#### Directions
Your answer should be an exact copy of all the entries, free of pictures.

─── Data to examine

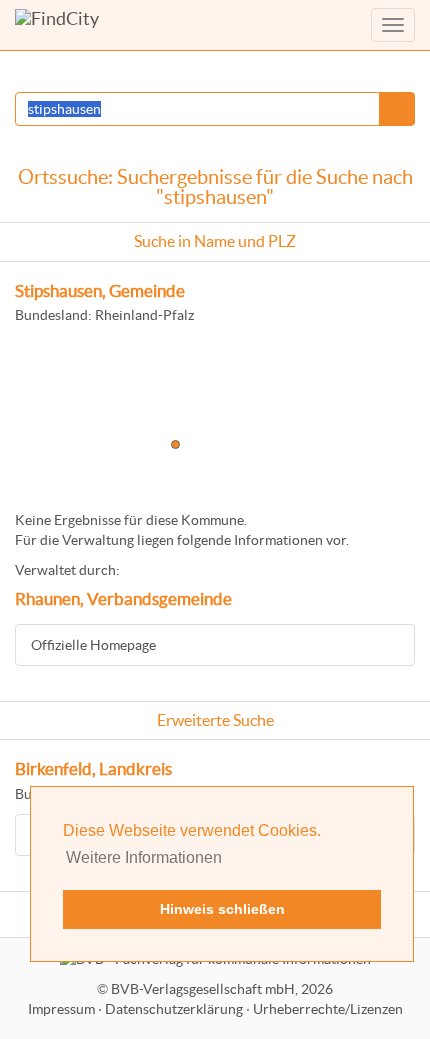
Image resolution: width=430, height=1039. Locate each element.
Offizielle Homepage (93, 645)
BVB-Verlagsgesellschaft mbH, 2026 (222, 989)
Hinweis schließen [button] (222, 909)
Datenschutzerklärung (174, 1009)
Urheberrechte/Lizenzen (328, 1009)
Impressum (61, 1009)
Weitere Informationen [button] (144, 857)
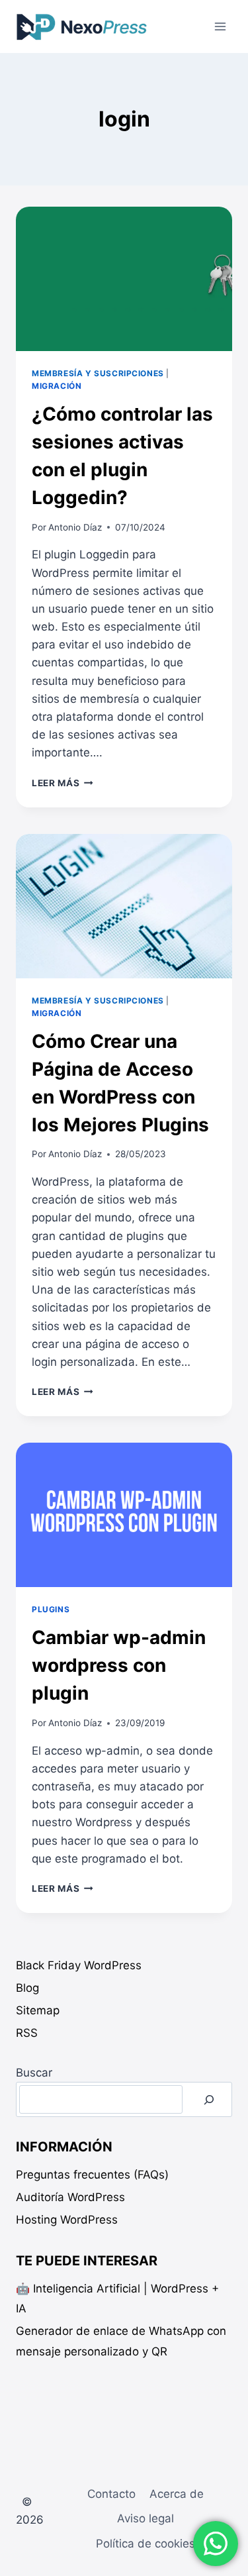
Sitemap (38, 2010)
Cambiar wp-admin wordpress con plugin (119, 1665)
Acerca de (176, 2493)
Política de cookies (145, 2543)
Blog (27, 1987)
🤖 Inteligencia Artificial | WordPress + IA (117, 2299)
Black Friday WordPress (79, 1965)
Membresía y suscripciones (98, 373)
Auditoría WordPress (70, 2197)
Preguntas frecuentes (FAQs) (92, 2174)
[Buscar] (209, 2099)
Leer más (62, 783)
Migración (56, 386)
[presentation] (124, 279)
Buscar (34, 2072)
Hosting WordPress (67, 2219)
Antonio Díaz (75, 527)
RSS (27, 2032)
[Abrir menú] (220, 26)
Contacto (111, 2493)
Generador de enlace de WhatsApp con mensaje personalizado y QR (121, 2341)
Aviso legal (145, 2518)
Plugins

──────

#### Exercise answer
Image resolution: width=430, height=1039. Locate each element.
Offizielle Homepage (93, 645)
BVB-Verlagsgesellschaft mbH, 2026 (222, 989)
Hinweis schließen [button] (222, 909)
Datenschutzerklärung (174, 1009)
Urheberrechte/Lizenzen (328, 1009)
Impressum (61, 1009)
Weitere Informationen [button] (144, 857)
Sitemap (38, 2010)
Cambiar wp-admin wordpress con plugin (119, 1665)
Acerca de (176, 2493)
Política de cookies (145, 2543)
Blog (27, 1987)
🤖 Inteligencia Artificial | WordPress + IA (117, 2299)
Black Friday WordPress (79, 1965)
Membresía y suscripciones (98, 373)
Auditoría WordPress (70, 2197)
Preguntas frecuentes (FAQs) (92, 2174)
[Buscar] (209, 2099)
Leer más (62, 783)
Migración (56, 386)
[presentation] (124, 279)
Buscar (34, 2072)
Hosting WordPress (67, 2219)
Antonio Díaz (75, 527)
RSS (27, 2032)
[Abrir menú] (220, 26)
Contacto (111, 2493)
Generador de enlace de WhatsApp con mensaje personalizado y QR (121, 2341)
Aviso legal (145, 2518)
Plugins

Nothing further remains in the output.